Seit Mitte der 1990er Jahre hat sich unterhalb des Unteraargletschers (BE) eine neue alpine Schwemmebene mit Auencharakter gebildet. Bild: © Michael Ryf
Artikel aus aqua viva 4/2024
Gletschervorfelder: Schutzbedarf und Entwicklung
Gletschervorfelder: Schutzbedarf und Entwicklung
55 Gletschervorfelder und 15 alpine Schwemmebenen repräsentieren aktuell die alpinen Auen im Bundesinventar der Auengebiete von nationaler Bedeutung. Als Folge der klimabedingten Gletscherschmelze entstehen im 21. Jahrhundert weitere, grosse Areale. Doch wie steht es um den Schutzbedarf dieser neu eisfrei werdenden Gebiete? Der dramatische Verlust an Biodiversität verlangt nach einer Neuordnung der Prioritäten in der Abwägung von Nutzungsinteressen in alpinen Lagen.
Von Peter Gsteiger
Gletschervorfelder mit grossen Schwemmlandschaften haben ähnliche Standortvoraussetzungen wie hochgelegene Stauhaltungen. In der Regel verfügen sie über ein grosses Einzugsgebiet mit hohem Vergletscherungsgrad. Auch die Ausbildung grosser, von wiederkehrender Überflutung und Sedimentation geprägter Schwemmlandschaften (Sanderflächen und Schwemmebenen) ist gebunden an flache, hochgelegene Talböden. Seit den 1920er Jahren wurden denn auch viele alpine Auen mit grossen Schwemmlandschaften eingestaut. Grosse Schwemmlandschaften der alpinen Stufe sind deshalb heute seltene Auen-Rest-Lebensräume mit erhöhtem Schutzbedarf. Sie zeigen, wie wichtig ein bewusster Umgang mit den eisfreiwerdenden Flächen bereits heute ist.
Der Weg zum Inventar
Politik und Souverän reagieren auf den fortschreitenden Verlust an naturkundlich oder kulturgeschichtlich wertvollen Objekten und natürlichen Lebensräumen für die heimische Flora und Fauna mit der Gesetzgebung im Bereich des Natur- und Heimatschutzes (NHG, 1966). 1985 wird das NHG durch die Umschreibung der besonders zu schützenden Lebensräume ergänzt (NHG Art. 5) und 1988 wird der damit umschriebene Auftrag in Art. 18 für die Biotope von nationaler Bedeutung konkretisiert. In der Folge werden die schutzwürdigen Lebensräume inventarisiert. Heute sind nationale Biotopinventare für fünf Lebensräume in Kraft: Hoch- und Übergangsmoore, Flachmoore, Auengebiete, Amphibienlaichgebiete sowie Trockenwiesen und -weiden. Der erste Entwurf für ein Bundesinventar der Auengebiete von nationaler Bedeutung enthält den Hinweis, dass Gletschervorfelder mit alpinen Schwemmlandschaften nur exemplarisch in den Inventarentwurf aufgenommen wurden, um damit auf die Bedeutung dieser Lebensräume aufmerksam zu machen. «Denn sie sind einmalig und auf den Alpenraum beschränkt.» (Kuhn 1988).

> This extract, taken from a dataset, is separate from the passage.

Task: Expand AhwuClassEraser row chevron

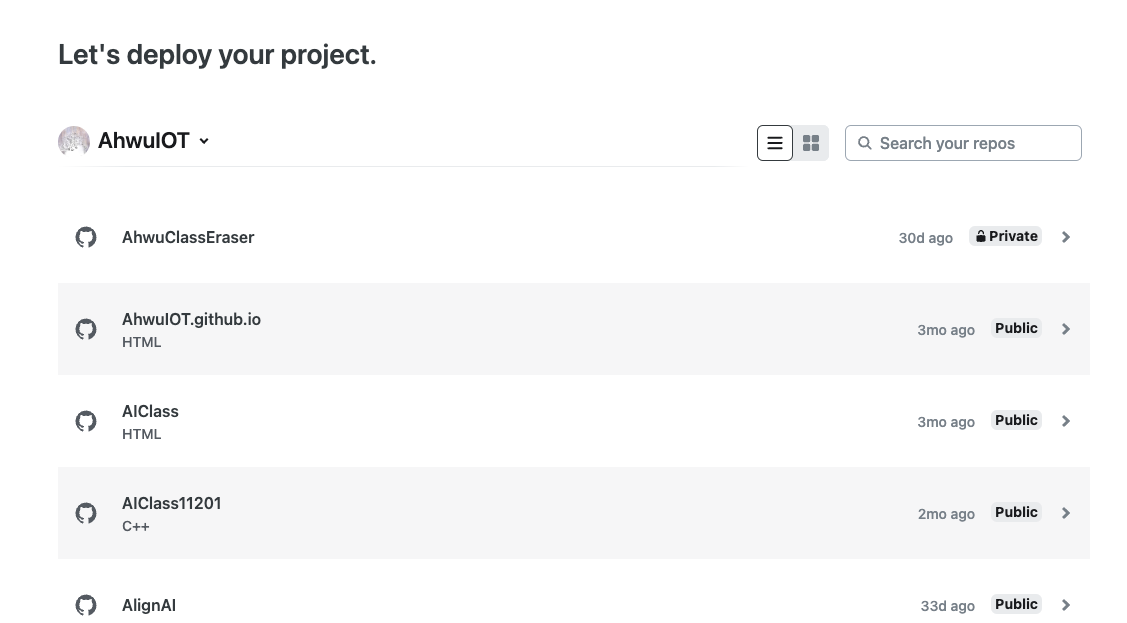Action: coord(1066,237)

Ende der 1980er bis Mitte der 1990er Jahre folgen grosse Wasserkraft-Umweltverträglichkeitsprüfungen zu Projekten auf der alpinen Stufe (Kraftwerke Oberhasli, Curciusa und Brusio). Insbesondere im Bereich der zu beurteilenden Landschaften und Naturdenkmäler fehlen Grundlagen für eine vergleichende Einordnung der von den Vorhaben betroffenen Naturwerte. In diesem Kontext wird die spezifische geomorphologische und biologische Eigenart von Gletschervorfeldern erstmals als potenziell schutzbegründend thematisiert. Diese Entwicklungen veranlassen das BAFU, die offensichtliche Lücke im Aueninventar zu schliessen. Da sich Gletschervorfelder als Lebensräume wildlebender Pflanzen und Tiere – anders als zum Beispiel die Moore – nicht am Vorkommen vegetationskundlicher Einheiten festmachen lassen, setzt ihre Inventarisierung eine Definition voraus, welche Abgrenzungsfragen feldtauglich klärt: «Der Lebensraum Gletschervorfeld umfasst im Sinne des Inventars die im Bereich des Gletscherendes liegenden Gebiete, die neuzeitlich eisbedeckt waren, sowie die räumlich unmittelbar damit verbundenen glazialen und glazifluvialen Akkumulationen.» (Gerber et al. 1999)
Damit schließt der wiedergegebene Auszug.